• Problem requirements: Below are some records. Print exactly the lines between the one holding "Instruction: Click the Authentication" and the one holding "Switch to the SDK", inclusive, and nothing else.

• Material provided:
<<<<
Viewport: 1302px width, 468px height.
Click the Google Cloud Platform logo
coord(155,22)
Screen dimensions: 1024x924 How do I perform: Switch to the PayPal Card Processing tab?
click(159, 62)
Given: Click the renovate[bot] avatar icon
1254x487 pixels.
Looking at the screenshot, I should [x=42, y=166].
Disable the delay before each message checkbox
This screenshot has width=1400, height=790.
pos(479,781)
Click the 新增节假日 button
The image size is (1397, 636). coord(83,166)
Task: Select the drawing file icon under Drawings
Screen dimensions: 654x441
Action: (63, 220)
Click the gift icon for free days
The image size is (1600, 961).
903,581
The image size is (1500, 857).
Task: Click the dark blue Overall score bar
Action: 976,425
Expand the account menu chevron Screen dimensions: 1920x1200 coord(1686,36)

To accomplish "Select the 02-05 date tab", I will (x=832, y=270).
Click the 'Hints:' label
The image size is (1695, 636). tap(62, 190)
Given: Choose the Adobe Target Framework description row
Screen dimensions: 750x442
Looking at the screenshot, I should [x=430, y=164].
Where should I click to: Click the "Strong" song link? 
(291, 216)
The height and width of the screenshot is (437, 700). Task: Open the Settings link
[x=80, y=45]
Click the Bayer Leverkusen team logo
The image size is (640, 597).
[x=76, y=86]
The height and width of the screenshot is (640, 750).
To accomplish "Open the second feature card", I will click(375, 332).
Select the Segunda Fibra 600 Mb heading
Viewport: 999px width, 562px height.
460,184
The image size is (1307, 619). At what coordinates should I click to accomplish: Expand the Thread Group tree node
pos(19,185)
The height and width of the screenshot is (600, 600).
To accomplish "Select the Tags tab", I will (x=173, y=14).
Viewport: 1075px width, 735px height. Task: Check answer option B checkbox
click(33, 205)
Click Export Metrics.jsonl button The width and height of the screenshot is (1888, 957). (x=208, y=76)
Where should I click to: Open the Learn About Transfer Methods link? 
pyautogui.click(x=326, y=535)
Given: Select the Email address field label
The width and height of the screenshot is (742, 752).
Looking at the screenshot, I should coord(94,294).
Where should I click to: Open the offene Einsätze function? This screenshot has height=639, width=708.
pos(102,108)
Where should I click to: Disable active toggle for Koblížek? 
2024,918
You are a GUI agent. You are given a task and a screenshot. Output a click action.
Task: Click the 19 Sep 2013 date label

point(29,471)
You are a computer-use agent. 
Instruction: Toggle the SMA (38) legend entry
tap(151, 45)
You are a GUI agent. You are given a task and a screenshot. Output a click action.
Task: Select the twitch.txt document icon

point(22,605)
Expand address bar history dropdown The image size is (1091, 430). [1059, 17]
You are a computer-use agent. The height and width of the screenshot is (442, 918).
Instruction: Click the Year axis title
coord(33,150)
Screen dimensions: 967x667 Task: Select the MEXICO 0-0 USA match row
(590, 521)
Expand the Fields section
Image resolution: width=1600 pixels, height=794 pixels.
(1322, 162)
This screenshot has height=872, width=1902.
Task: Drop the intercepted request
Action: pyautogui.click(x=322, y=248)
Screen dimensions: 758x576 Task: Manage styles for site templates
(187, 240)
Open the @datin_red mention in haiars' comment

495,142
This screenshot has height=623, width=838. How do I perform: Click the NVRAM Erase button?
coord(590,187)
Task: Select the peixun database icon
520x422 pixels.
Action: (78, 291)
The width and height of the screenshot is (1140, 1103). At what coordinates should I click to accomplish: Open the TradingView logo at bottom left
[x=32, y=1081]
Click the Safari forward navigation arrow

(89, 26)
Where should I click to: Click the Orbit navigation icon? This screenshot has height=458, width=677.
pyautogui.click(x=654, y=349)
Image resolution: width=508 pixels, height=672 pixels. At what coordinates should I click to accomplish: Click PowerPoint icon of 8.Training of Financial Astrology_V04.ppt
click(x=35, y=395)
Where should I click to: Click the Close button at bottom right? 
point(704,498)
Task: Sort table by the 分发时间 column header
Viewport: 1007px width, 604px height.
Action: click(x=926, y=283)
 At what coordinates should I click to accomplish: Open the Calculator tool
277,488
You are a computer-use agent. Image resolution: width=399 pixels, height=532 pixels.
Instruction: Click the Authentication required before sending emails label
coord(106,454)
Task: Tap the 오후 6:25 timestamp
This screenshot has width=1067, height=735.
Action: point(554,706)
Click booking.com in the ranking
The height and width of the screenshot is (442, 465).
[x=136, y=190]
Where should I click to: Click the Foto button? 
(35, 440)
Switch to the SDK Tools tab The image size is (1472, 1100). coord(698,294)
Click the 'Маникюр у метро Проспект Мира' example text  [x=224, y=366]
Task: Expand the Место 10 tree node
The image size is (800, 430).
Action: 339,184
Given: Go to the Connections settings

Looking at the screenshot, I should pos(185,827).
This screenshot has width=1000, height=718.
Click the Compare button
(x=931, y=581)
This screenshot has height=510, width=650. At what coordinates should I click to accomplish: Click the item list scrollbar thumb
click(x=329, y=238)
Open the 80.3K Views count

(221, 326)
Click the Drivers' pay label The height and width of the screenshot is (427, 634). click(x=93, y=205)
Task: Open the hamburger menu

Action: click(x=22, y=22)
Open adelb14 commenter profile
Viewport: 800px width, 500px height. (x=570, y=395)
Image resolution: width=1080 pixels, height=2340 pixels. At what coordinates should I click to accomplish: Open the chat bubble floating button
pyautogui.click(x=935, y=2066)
>>>>
• Exercise response:
Instruction: Click the Authentication required before sending emails label
coord(106,454)
Task: Tap the 오후 6:25 timestamp
This screenshot has width=1067, height=735.
Action: point(554,706)
Click booking.com in the ranking
The height and width of the screenshot is (442, 465).
[x=136, y=190]
Where should I click to: Click the Foto button? 
(35, 440)
Switch to the SDK Tools tab The image size is (1472, 1100). coord(698,294)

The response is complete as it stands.